6 de cada 10 chicos de 8 años tienen su propio teléfono en las aulas

 En Argentina, la infancia está atravesada por la pantalla mucho antes de lo que se cree. Según el informe “Celulares: ¿prohibir o no prohibir?”, de Argentinos por la Educación, el 59% de los alumnos de 3er grado de primaria ya tiene un celular propio.


En provincias como Santa Fe, donde ya rigen limitaciones para el uso de estos dispositivos en las escuelas primarias, el debate se traslada ahora a la efectividad de estas medidas y al rol de los adultos.

Para muchos especialistas, el problema no es solo escolar, sino cultural. Lucía Fainboim, especialista en bienestar digital, alerta sobre cómo se ha naturalizado que un niño de ocho años posea un dispositivo personal, algo que responde más a lógicas de mercado que a las necesidades de una infancia saludable, como el juego y el aburrimiento.

 A nivel nacional, la brecha de acceso es mínima: si se suma a quienes usan el teléfono de sus padres, apenas el 18% de los chicos de 8 años está "desconectado" del mundo móvil. En la secundaria, esa cifra es casi inexistente, con un 90% de tenencia propia.

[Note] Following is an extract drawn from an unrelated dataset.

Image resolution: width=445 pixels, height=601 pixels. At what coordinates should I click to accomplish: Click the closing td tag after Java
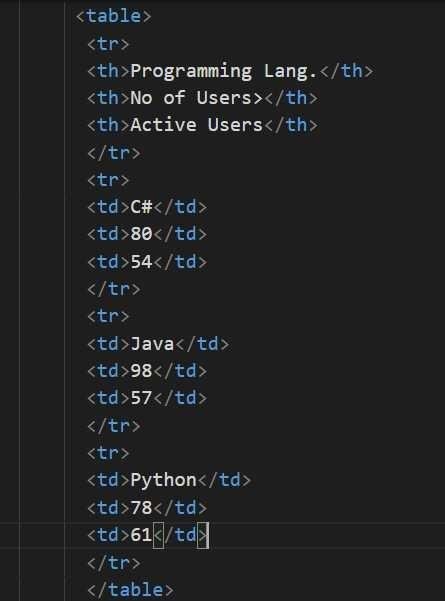(202, 343)
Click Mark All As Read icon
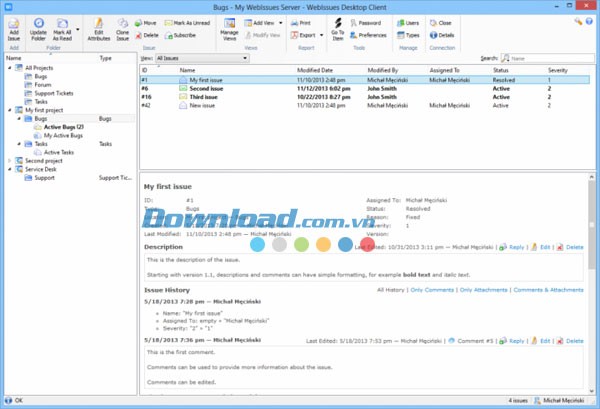Image resolution: width=600 pixels, height=409 pixels. pyautogui.click(x=63, y=25)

Santa Fe es una de las 11 jurisdicciones que ha tomado la decisión de implementar limitaciones amplias en los niveles inicial y primario. Sin embargo, la evidencia internacional analizada en el informe arroja resultados mixtos:

  • Lo que funciona: Las restricciones logran reducir las distracciones y el tiempo de uso en clase.
  • La duda: No hay pruebas concluyentes de que prohibir los celulares mejore automáticamente el rendimiento académico.
  • El clima escolar: Aunque en algunos casos baja el bullying, en otros no se detectan cambios significativos en la convivencia.

¿Prohibir o educar?

La investigadora del CONICET Andrea Goldín es crítica respecto a las medidas estrictas: sostiene que prohibir puede ser equivalente a "barrer el problema bajo la alfombra" y que la prohibición no necesariamente cambia los hábitos de los chicos fuera del aula.

"Es una oportunidad para aprender a usar las tecnologías con objetivos pedagógicos claros, no que ellas nos usen a nosotros", afirma.

En la misma línea, Melina Masnatta propone que el sistema educativo debe dejar de discutir el "sí o no" para enfocarse en la mediación pedagógica. Para la experta, si la pantalla es hoy la "puerta al mundo", el desafío es cómo los docentes y las familias acompañan ese acceso para mejorar el aprendizaje y la convivencia.

Por su parte, el sociólogo Alejandro Artopoulos analiza que estas prohibiciones son una reacción a una "epidemia de salud mental" y una falta de normas en las comunidades, sugiriendo que se requieren estrategias de salud pública más que soluciones puramente restrictivas.